Begonnen hatte das Abenteuer vor über 5 Jahren. Dr. Kuhne und Anett Schmidt, Verantwortliche für Projektentwicklung, hatten bei einem Arbeitsbesuch in Bremen mitbekommen, dass ein Verein einen Elbe-Zollkreuzer nachbaut. Das imponierte zwar, passe aber, nicht ins hiesige Geschichtsbild, meinte damals die Agentur für Arbeit Magdeburg.

Längere Zeit danach war es ein Zufall, dass Heimatgeschichtsinteressierte von dem vom legendären Fährmann Paul Michaelis geretteten Zeuner-Schiffsrumpf erfuhren. Gerd Groenewold von der ARGE Jobcenter und Norbert Langoff von der Agentur für Arbeit fingen irgendwann Feuer. Sie schlugen der GISE vor, das Schiff zu rekonstruieren. Und rannten dabei offene Türen ein.

Vor viereinhalb Jahren war dann Start mit der Bergung der Rostlaube.
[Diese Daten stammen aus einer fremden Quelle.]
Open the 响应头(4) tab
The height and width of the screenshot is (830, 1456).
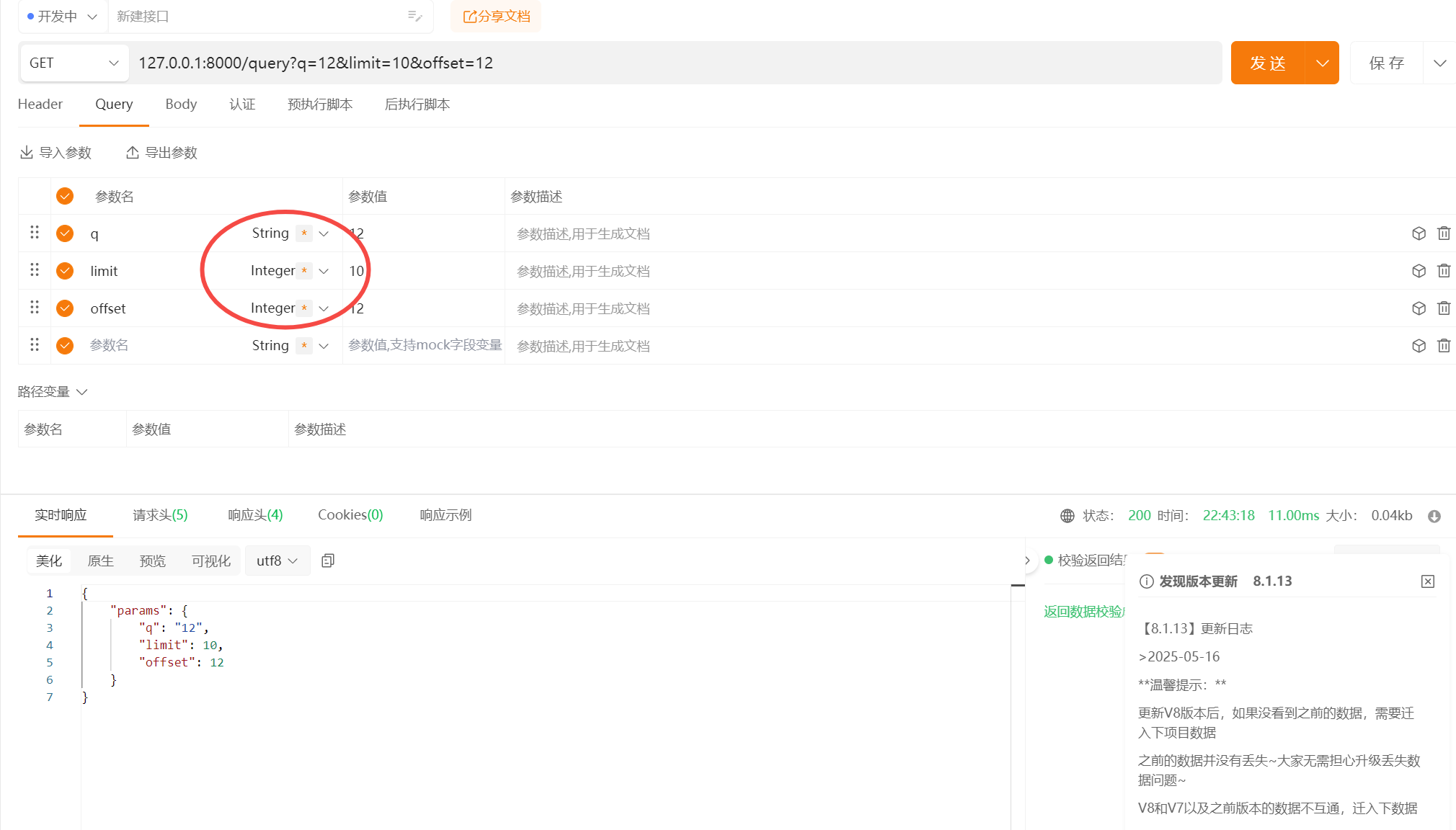click(255, 515)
In 15 Segmente wurde der Schiffskörper zerschnitten, einzeln aufbereitet und später vor Ort zusammengesetzt. Das war schon kompliziert. Etliche Schwierigkeitsgrade mehr verlangte die komplette Konstruktion und die Innenausstattung ab. Die Uni half, die ARGE bewil-ligte aufeinander folgende Projekte, die Stadt unterstützte nach Kräften in Person des damaligen Wirtschaftsbeigeordneten Klaus Puchta, des Beigeordneten Dieter Scheidemann und Frank Fahlke.
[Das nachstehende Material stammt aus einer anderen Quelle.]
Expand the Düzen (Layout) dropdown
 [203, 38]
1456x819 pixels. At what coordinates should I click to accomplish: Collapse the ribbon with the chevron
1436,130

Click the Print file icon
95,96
Bei Reinhard Kuhne lief alles zusammen, und das beileibe nicht nur in der Dienstzeit. "Nein, wir haben uns einen Kopf gemacht weit über das Übliche hinaus", sagt er leicht untertreibend.

Selbst für den gestandenen Techniker und Wissenschaftler, der, in Bernburg geboren, 1972 bis 1976 an der damaligen TU studierte und danach im SKET "hängen blieb", war es eine völlig neue Herausforderung. Dabei hatte der Wahlmagdeburger (verheiratet, zwei Kinder) alle Höhen (und Tiefen) eines Arbeitslebens mitgemacht.

So hat er die erste Altauto-Recyclinganlage des SKET mit entwickelt, aufgebaut und die Geschäfte geleitet. Später wurde das Kombinat abgewickelt. Er war eine Zeit lang als Berater selbstständig. Eine Ausschreibung führte ihn im Januar 2000 an die Spitze der GISE.

Viereinhalb Jahre dauerte es, bis die "Zeuner" präsentiert werden konnte. Hand- und Maßarbeit erster Güte. Das konstatierte auch der einzige Schiffsbauer im Team, Henning Wahlers. Den pensionierten Fachmann hatte sich Kuhne für ein Jahr aus Bremerhaven geholt.

Das Schiff ist derzeit nur von außen zu bewundern. Im Mai wird es als Museum geöffnet. Den 380 Mitarbeitern bedeutete die Rekonstruktion der über 55 Meter langen und fast 8,50 Meter breiten Gustav Zeuner (Baujahr 1894) sinnvolle Tätigkeit, Broterwerb. Sie haben gezeigt, was für ein großes Potenzial durch Arbeitslosigkeit brachliegt. Und was ältere und deshalb von Arbeitgebern oft verschmähte Fachkräfte zustande bekommen.

"Für mich ist eines der wichtigsten Ergebnisse bei der Rekonstruktion der Gustav Zeuner, dass 50 Leute wieder einen Job auf dem 1. Arbeitsmarkt erhalten haben. Und dass wir beigetragen haben, ein Stück Magdeburg-Geschichte erlebbar zu machen", sagte Reinhard Kuhne.